Las recomendaciones de los expertos para afrontar la vuelta al trabajo minimizando la oportunidad de que aflore este cuadro son las siguientes:

  • Volver de las vacaciones un par de días antes de incorporarnos al puesto de trabajo, para dar una oportunidad al cuerpo de adaptarse a las rutinas, poder organizarnos y mentalizarnos, así como retomar los ritmos de sueño y comidas, que solemos alterar durante las vacaciones.
  • Por otra parte, para no abandonar completamente la actividad deportiva y los estímulos positivos que nos aportan placer y distracciones, podemos desarrollar alguna actividad de ocio compatible con nuestro horario laboral.
  • Como aún los días son largos, debemos ceñirnos a nuestro horario laboral, incluso si la empresa lo permite, durante la primera semana salir algo antes y disfrutar de unas horas al aire libre, y por supuesto, no llevarnos trabajo a casa.
  • Sería igualmente adecuado comenzar un miércoles o un jueves, para que esa primera semana laboral sea más corta y la incorporación sea más paulatina.
  • También podemos organizar durante los primeros fines de semana escapadas que nos permitan seguir disfrutando de las actividades que nos gustan y nos sirvan de aliciente durante el resto de la semana.
  • Mantener una actitud positiva, reflexionando sobre lo afortunados que somos al contar con un trabajo que nos permite poder tomarnos unas vacaciones.
  • Comenzar con las tareas que más nos gustan o más fáciles nos resultan, por lo menos el primer día.
  • Intentar dormir 7/8 horas para recuperar el sueño perdido durante las vacaciones y evitar el agotamiento laboral.
  • Promover la cordialidad y el buen trato con los compañeros.
  • Plantearnos algún reto que nos motive con el nuevo comienzo de curso. Por ejemplo, reducir el consumo de carne, leernos un libro a la semana o meditar diez minutos cada día.
  • Incorporar la meditación a nuestra rutina diaria será una muy buena forma de reducir el estrés, la ansiedad y mantener bajo control los pensamientos recurrentes negativos, así como relajarnos antes de dormir si la practicamos por la noche.

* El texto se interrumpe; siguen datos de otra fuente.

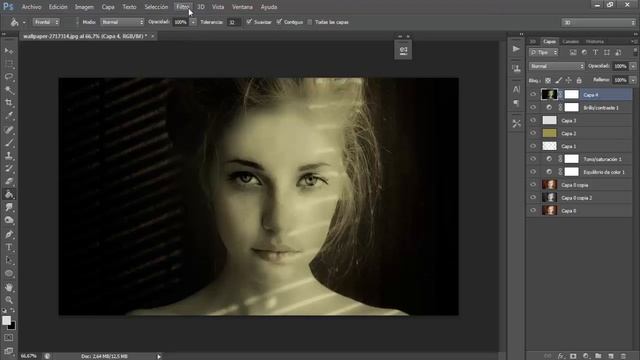
Task: Switch to the Canales tab
Action: [x=570, y=42]
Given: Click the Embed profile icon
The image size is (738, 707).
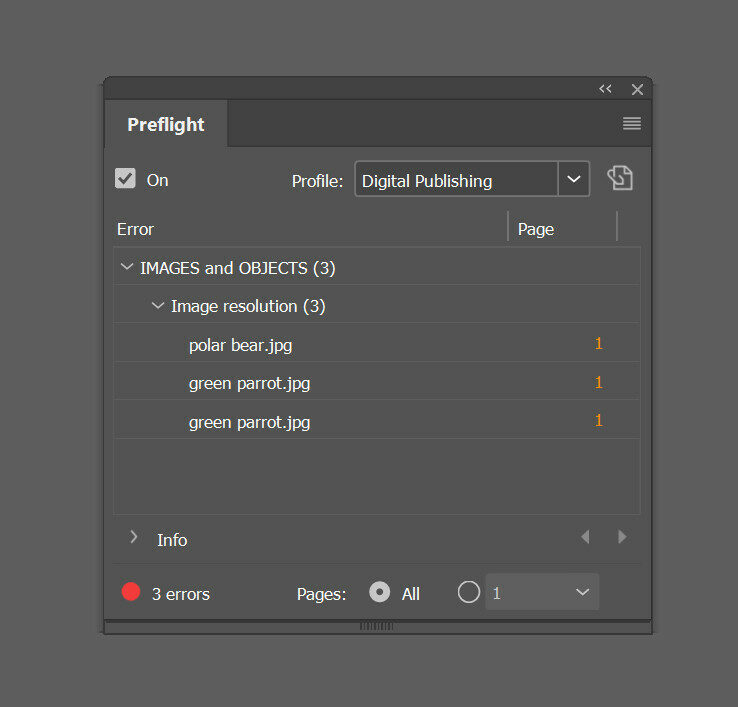Looking at the screenshot, I should (620, 179).
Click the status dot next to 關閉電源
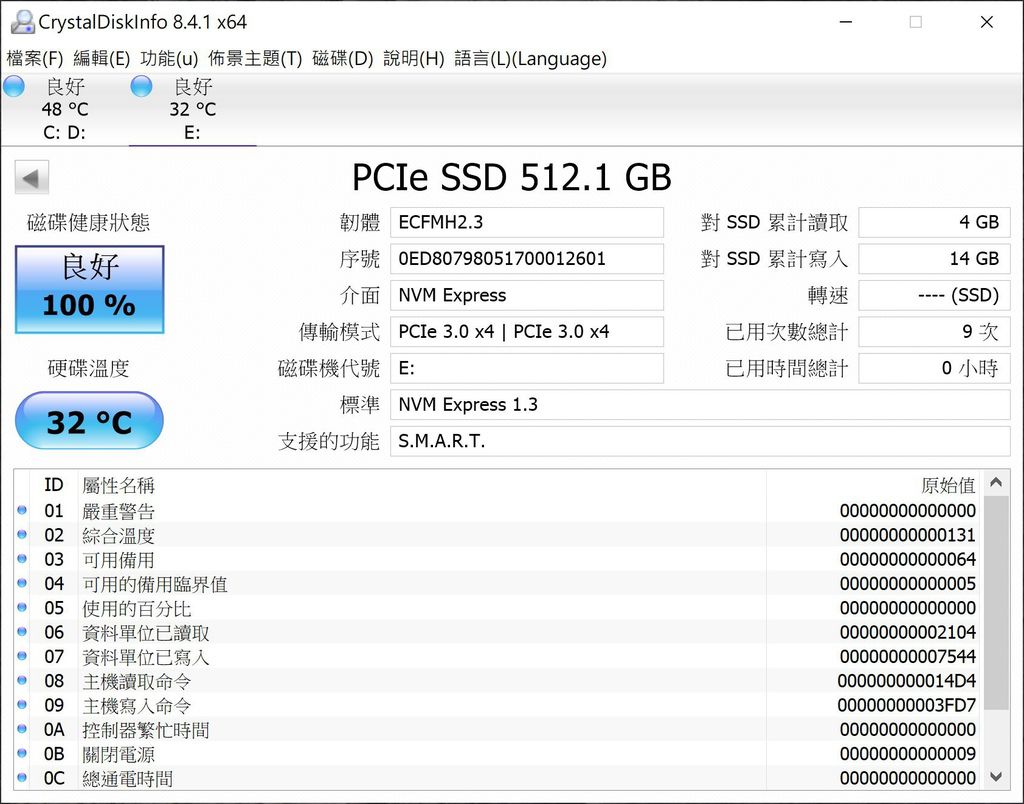Screen dimensions: 1024x804 (x=24, y=755)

Resumiendo, podemos decir que las claves consisten en la incorporación paulatina al puesto de trabajo, mantener un espacio diario para las actividades de ocio, y así no perder los reforzadores positivos que estos nos aportan. Sostener un estado de ánimo alto y motivado, introduciendo pequeñas minivacaciones los fines de semana, y no dramatizar demasiado sobre el hecho inevitable de la “vuelta al cole”.

¿Volverán a confinarnos?

Un tema que este año puede añadir un plus de ansiedad ante el final de las vacaciones y la vuelta al trabajo es la preocupación ante un posible nuevo confinamiento.

Creo que este hecho debemos abordarlo con una nueva perspectiva, una diferente a cuando se nos confinó durante la primavera.

Porque ya no es la primera vez, ya no es una experiencia desconocida, por lo que esto reduce mucho el nivel de incertidumbre y nos coloca en el lugar “de expertos”. Y así debemos sentirnos. Ya sabemos de lo que va, por lo que ya tenemos recursos y rutinas a las que recurrir que nos hagan la vida más fácil ante un posible nuevo encierro. Ya sabemos cómo respondemos ante esta situación cada uno de nosotros, y podemos arbitrar medidas para que, si la situación se vuelve a repetir, nos resulte lo más llevadera posible, incluso me atrevería a decir, podamos llegar a disfrutar de ella.

Disfrutar de un tiempo privilegiado para estar con nuestros seres queridos cercanos, profundizar en la relación con nosotros mismos y conocernos mejor, hacer esas cosas en casa para las que nunca tenemos tiempo, e incluso planificar nuestras próximas vacaciones para cuando podamos volver a salir de nuevo.

En cualquier caso, mientras tanto, disfrutemos de lo que cada día nos trae sin adelantarnos a los acontecimientos, ya sea de los últimos días de vacaciones, o de la vuelta a un trabajo que nos permite sostener un cierto nivel de vida, vacaciones incluidas.